Anthropic moved toward a public stock offering on Monday, submitting paperwork to federal regulators in a move that could put the company on U.S. stock exchanges within months.
The company said it had confidentially submitted a draft Form S-1 to the U.S. Securities and Exchange Commission. That filing allows a company to begin the process of going public while keeping its financial details private during the initial review period. According to a report by CNET, Anthropic has not yet set the number of shares to be offered or the price, and said the move will "depend on market conditions and other factors."
An Anthropic representative did not immediately respond to questions about timing or valuation.
Patrick Corrigan, a law professor at the University of Notre Dame, told CNET that confidential filings do not guarantee a final IPO decision, and that the company could still pull back. Based on typical SEC timelines, a public filing could be expected in a few weeks, with stock trading potentially starting in two to four months.
Anthropic is the maker of Claude, a large language model that competes directly with OpenAI's ChatGPT. The company raised $65 billion in a funding round last week that valued it at $965 billion. It has focused heavily on business customers.
The IPO move puts Anthropic in a group of major AI companies moving toward public markets this year. SpaceX, which also includes the Starlink internet service, the xAI lab, and the social network now known as X, filed for an IPO in May. OpenAI is expected to follow.
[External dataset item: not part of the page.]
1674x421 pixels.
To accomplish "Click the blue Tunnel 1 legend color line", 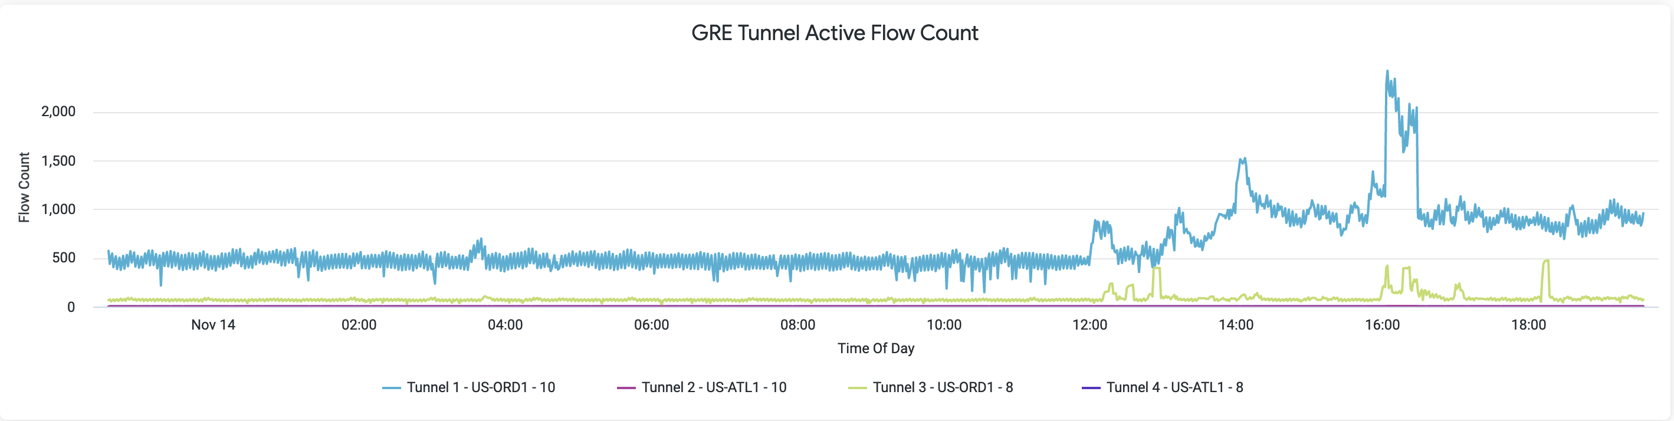I will pos(391,388).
The rush reflects pressure building inside the AI industry. These companies require enormous amounts of capital to train and run large language models, maintain data centers, and purchase the chips and energy needed to keep systems running. Valuations have climbed so high that private funding rounds are becoming difficult to sustain.
"Their valuations are, at this point, so high that it's becoming increasingly impractical to raise more capital, and their investors are likely demanding some kind of liquidity event," said Ed Zitron, author of the Where's Your Ed At newsletter and host of the Better Offline podcast.
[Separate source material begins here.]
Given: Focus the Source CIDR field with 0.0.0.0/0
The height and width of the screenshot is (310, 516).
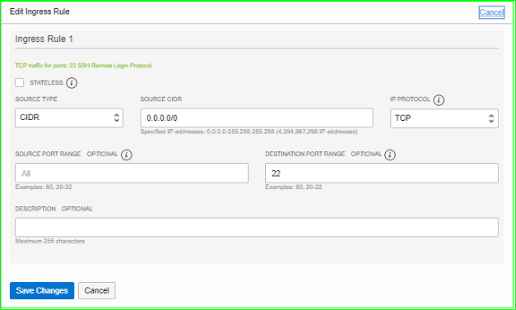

An online tracker of revenue and losses cited in the CNET report found that more than twice as much money has been spent on AI development as has been made back, pointing to billions of dollars in accumulated debt across the industry. Critics have also raised concerns that some AI companies have used accounting methods that inflate apparent revenue while hiding poor profit margins. The only major player that has come out clearly ahead financially is Nvidia, which manufactures the chips at the center of AI development.
A public offering would open Anthropic's books to scrutiny for the first time, giving investors a clearer look at the company's actual revenue, costs, and path to profitability.